**Records from a dataset**.

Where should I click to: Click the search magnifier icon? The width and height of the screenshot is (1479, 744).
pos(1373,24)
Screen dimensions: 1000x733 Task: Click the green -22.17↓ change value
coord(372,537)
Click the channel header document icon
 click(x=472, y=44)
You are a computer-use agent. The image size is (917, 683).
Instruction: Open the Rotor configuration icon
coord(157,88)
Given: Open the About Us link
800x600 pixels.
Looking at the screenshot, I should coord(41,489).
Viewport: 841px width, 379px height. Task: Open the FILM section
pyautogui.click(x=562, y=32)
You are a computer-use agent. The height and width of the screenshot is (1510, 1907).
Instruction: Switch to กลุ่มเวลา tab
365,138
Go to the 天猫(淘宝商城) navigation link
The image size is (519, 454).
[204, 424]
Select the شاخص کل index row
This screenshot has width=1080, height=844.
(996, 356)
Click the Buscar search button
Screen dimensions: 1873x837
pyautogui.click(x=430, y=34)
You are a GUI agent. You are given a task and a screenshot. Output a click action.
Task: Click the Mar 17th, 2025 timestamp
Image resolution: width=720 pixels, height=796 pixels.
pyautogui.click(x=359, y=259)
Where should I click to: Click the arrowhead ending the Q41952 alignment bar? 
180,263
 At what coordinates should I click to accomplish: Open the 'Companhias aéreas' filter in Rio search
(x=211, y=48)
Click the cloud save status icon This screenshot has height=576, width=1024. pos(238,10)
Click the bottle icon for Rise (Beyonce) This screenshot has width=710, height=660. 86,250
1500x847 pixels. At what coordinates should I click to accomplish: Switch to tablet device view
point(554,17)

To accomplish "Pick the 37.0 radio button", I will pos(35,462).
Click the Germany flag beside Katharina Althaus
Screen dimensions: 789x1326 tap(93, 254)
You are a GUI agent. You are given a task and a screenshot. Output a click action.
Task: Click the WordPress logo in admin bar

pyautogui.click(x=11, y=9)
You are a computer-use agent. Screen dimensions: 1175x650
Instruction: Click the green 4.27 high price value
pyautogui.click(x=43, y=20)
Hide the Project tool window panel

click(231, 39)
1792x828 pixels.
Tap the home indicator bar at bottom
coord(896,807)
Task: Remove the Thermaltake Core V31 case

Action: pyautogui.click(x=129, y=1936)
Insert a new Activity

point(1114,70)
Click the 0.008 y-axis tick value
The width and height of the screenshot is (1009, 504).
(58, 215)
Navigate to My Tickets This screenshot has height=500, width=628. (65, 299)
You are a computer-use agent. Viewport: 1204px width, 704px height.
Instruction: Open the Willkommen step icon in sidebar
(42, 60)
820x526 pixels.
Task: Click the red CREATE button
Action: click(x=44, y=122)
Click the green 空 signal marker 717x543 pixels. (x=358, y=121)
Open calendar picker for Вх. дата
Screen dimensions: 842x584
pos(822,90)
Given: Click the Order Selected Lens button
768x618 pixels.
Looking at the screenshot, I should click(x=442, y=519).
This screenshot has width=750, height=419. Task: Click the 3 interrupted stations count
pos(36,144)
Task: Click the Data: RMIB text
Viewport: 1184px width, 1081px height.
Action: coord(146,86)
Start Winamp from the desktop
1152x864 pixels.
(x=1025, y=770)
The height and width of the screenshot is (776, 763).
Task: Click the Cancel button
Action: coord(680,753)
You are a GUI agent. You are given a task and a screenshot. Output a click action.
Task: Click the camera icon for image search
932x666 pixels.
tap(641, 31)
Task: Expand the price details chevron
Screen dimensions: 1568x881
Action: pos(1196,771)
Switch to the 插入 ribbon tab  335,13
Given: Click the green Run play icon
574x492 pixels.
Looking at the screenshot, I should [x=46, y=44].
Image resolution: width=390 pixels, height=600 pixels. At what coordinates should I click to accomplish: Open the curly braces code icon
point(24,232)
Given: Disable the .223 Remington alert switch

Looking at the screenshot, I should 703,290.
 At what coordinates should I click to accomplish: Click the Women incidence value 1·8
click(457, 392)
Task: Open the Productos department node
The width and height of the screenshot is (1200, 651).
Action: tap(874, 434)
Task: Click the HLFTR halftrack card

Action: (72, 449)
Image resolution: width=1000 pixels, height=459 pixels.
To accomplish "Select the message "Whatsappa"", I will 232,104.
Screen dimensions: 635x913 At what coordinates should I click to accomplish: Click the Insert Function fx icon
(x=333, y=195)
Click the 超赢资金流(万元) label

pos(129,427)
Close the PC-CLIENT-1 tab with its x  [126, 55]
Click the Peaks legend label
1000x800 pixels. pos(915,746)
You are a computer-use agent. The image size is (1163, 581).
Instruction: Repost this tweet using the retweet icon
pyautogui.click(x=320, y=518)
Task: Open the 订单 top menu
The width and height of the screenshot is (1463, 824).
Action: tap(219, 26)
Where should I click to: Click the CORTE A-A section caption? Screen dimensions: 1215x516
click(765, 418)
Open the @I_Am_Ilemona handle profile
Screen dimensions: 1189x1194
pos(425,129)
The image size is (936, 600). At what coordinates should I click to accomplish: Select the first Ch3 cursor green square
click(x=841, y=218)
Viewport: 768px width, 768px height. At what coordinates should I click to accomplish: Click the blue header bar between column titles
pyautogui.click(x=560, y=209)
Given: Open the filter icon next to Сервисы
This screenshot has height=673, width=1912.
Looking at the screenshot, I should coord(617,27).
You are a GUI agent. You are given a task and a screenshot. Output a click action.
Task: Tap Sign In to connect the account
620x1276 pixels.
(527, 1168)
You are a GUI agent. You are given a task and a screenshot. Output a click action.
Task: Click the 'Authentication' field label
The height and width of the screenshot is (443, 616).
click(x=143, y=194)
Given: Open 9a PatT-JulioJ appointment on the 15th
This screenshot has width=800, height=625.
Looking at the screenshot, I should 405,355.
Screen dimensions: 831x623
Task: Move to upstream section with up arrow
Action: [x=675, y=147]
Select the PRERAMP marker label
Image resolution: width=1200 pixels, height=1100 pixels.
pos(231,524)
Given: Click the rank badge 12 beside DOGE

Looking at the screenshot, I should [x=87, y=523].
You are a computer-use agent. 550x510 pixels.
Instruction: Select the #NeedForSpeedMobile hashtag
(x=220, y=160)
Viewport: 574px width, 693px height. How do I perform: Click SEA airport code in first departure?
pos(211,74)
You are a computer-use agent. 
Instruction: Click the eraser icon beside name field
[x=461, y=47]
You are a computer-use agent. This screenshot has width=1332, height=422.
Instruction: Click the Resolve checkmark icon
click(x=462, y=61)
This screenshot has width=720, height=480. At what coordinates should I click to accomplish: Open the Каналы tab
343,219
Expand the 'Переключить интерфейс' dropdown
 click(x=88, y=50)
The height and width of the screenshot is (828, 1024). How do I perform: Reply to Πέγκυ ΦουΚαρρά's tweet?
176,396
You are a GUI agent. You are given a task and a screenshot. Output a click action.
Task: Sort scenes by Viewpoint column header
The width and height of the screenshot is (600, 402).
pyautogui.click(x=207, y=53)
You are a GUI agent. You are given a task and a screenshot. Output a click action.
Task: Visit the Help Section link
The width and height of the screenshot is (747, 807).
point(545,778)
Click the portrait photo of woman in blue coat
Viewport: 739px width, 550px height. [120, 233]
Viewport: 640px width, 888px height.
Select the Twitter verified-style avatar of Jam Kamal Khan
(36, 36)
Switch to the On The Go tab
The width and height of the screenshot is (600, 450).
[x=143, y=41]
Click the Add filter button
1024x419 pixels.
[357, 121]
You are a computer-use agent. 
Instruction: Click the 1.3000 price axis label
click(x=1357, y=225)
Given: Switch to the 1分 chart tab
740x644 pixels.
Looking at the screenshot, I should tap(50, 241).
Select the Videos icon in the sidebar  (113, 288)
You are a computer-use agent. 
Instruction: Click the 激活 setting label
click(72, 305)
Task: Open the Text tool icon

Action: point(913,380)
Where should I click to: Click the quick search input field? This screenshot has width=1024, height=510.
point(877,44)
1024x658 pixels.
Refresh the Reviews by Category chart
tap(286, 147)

**Try it**.
Each line of the entries holding the string "computer" should be found and copied.

**Solution to the exercise**.
You are a computer-use agent. The image size is (917, 683).
You are a computer-use agent. The height and width of the screenshot is (1510, 1907).
You are a computer-use agent. Screen dimensions: 1175x650
You are a computer-use agent. Viewport: 1204px width, 704px height.
You are a computer-use agent. The image size is (1163, 581).
You are a computer-use agent. 550x510 pixels.
You are a computer-use agent. 
You are a computer-use agent. This screenshot has width=1332, height=422.
You are a computer-use agent. 
You are a computer-use agent. 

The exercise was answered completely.